Brief: Copy out the stretch of the headlight post from "Sealed-beam headlights were" through "quartz lighting does.", switching "fog" to "mist".

Barry Wolk
11-08-2022, 11:18 AM
Not unlike adding disc brakes to a Mark II, is LED really an upgrade? LED is an advantage when you're lighting your home or business because it saves money in energy costs over incandescent. Since electricity costs for a car are zero the payback potential is zero. The light source is just different, not better. Anyone in the lighting business will tell you it's the optics the light goes through, not the lamp type that makes for a cohesive and controlled beam of light.
Sealed-beam headlights were standard equipment because that were cheap to make. European manufacturers used separate lamps that could go into the optics of your choice. That allows you to use brighter light sources in a optically-pure, scientifically-designed, fresnelled optics that didn't merely throw the light out there, they put the light where it's really needed. I'm basing my writing on experience. In 2013 I was invited to Pebble Beach. Just before I left I installed the latest and greatest LED headlamps and aimed them. In regular use they were OK, but failed miserably in the ever-present morning fog. We nearly ran off the road several times and missed many turns. I don't think I've ever seen my wife more stressed. I threw them away so no one would ever use them. As I've discovered in 40 years in the lighting business LED doesn't have the cohesive "punch" that quartz lighting does.
I'll start with a little tutorial on how headlights work. On a '30s car the high beam and low beam filaments are the same size, wattage and shape. They are mounted back to back, but are never on at the same time as that would overload the wiring and burn up the headlight switch. In the beginning the normal wattage was 25-watts per filament. Imagine the reflector of a typical flashlight with an adjustable beam. As the light source is drawn into the reflective cone the beam gets smaller and brighter. Once a lamp position produces a cohesive beam the position of the filaments comes into play. Installed horizontally the light produced by the upper filament bounces its light off the top of the reflector, bouncing the light down as the "low" beam. Switching light sources throws the light down and the bounces up into oncoming driver's eyes.

Provided material:
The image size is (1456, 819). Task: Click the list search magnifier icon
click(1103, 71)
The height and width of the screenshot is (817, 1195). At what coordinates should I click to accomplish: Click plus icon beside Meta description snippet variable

Response:
Sealed-beam headlights were standard equipment because that were cheap to make. European manufacturers used separate lamps that could go into the optics of your choice. That allows you to use brighter light sources in a optically-pure, scientifically-designed, fresnelled optics that didn't merely throw the light out there, they put the light where it's really needed. I'm basing my writing on experience. In 2013 I was invited to Pebble Beach. Just before I left I installed the latest and greatest LED headlamps and aimed them. In regular use they were OK, but failed miserably in the ever-present morning mist. We nearly ran off the road several times and missed many turns. I don't think I've ever seen my wife more stressed. I threw them away so no one would ever use them. As I've discovered in 40 years in the lighting business LED doesn't have the cohesive "punch" that quartz lighting does.